What we don’t do is wait around for doomsday.
Listen to Winston Churchill once again: “Want of foresight, unwillingness to act when action would be simple and effective, lack of clear thinking, confusion of counsel until the emergency comes, until self-preservation strikes its jarring gong—these are the features which constitute the endless repetition of history.”
We need to act now, by an express constitutional amendment, to preserve the right of parents to direct and control the upbringing and education of their children.
While state laws and state constitutions are good ideas, they are utterly insufficient on their own because a treaty overrides all forms of state law—no matter if the treaty is actually ratified, or forced upon the nation by the courts through the doctrine of customary international law.
The only solution that works is a United States constitutional amendment. This stops all threats including treaties. Nothing else works in every case.
No interest group in America has ever achieved something this big, at least not since the Eighteenth Amendment enacted prohibition. But God blesses outnumbered people who stand for what is right. As homeschoolers, we have seen His blessing, protection, and victories over political adversaries that were considered overwhelming.
We will not succeed with a tepid plan for a partial victory.
There is no group in America as well situated, as well trained, or as strongly committed to parental liberty as homeschoolers. And we have allies. We need to raise the banner, create a plan for victory, and secure our place in history as the generation that placed the God-given right of parents into the category of expressly protected rights in the U.S. Constitution.
This may take a number of years. But we cannot wait until it is too late to start. Members of Congress will tell us that they are not ready to respond to protect parental rights until the threat is more advanced.
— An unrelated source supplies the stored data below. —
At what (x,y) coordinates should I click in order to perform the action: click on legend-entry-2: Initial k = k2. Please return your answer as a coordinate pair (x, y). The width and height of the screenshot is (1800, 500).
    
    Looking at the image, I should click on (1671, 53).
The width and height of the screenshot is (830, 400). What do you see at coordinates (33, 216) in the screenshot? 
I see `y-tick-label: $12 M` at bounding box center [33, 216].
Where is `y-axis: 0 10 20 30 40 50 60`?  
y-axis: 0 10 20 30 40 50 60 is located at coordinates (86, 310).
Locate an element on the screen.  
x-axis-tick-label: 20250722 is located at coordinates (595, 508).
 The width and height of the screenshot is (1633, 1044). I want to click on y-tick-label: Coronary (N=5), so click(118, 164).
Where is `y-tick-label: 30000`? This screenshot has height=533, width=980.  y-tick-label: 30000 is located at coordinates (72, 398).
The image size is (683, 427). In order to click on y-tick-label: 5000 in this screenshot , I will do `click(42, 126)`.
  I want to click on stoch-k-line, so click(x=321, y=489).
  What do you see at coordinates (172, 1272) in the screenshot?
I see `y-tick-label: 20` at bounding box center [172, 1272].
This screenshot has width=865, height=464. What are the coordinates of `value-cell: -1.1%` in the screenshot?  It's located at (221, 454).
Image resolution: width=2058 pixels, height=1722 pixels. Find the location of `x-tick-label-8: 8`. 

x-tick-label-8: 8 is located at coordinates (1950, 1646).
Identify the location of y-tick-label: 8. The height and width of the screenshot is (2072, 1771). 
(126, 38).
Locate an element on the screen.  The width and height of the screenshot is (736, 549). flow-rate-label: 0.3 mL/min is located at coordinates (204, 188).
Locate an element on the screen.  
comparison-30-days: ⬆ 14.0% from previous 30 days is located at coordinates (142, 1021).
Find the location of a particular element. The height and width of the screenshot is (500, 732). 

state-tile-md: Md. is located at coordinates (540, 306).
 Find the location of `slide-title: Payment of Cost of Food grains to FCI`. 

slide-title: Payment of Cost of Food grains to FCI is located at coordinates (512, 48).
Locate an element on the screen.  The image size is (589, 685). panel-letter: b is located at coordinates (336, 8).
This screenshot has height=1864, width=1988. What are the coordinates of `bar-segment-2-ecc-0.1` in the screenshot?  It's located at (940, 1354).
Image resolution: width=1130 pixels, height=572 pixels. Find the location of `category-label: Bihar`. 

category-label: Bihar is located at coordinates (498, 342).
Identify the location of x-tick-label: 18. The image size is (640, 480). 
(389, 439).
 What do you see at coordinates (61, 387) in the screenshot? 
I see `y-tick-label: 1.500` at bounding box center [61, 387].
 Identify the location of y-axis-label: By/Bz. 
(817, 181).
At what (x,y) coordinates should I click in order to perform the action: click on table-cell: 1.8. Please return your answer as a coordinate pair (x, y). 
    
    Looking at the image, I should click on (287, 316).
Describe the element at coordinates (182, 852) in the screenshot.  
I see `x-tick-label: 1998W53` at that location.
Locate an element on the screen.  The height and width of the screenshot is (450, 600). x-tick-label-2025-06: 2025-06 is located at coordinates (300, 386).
We must not believe them. The issue of homosexual marriage is well advanced and they still do nothing.
Parental rights will be an urgent matter in Washington not when the UN Convention agents are at your door, but when sufficient Americans are at the doors of Congress, demanding protection now.
The time to fight is now. HSLDA is drafting a constitutional amendment and circulating it to friendly lawyers and organizations for review and comment. Once the text is done, we will find sponsors in the House and Senate. Achieving sponsorship, passage, and ratification will take an unbelievable effort from all of us and all of our allies. But we must not rest until the amendment becomes law.
Do not think this will be easy. This is the fight of our generation. We will be falsely accused of wanting to protect child abuse. We will be falsely accused of meddling unnecessarily with the sacred Constitution. But we cannot be daunted by such duplicity.
God has given us our children and our citizenship. We must use our citizenship now to make sure that our children will have the same rights as we do to raise the next generation in the nurture and admonition of the Lord.
Will you stand up now, or will you wait until it is too late?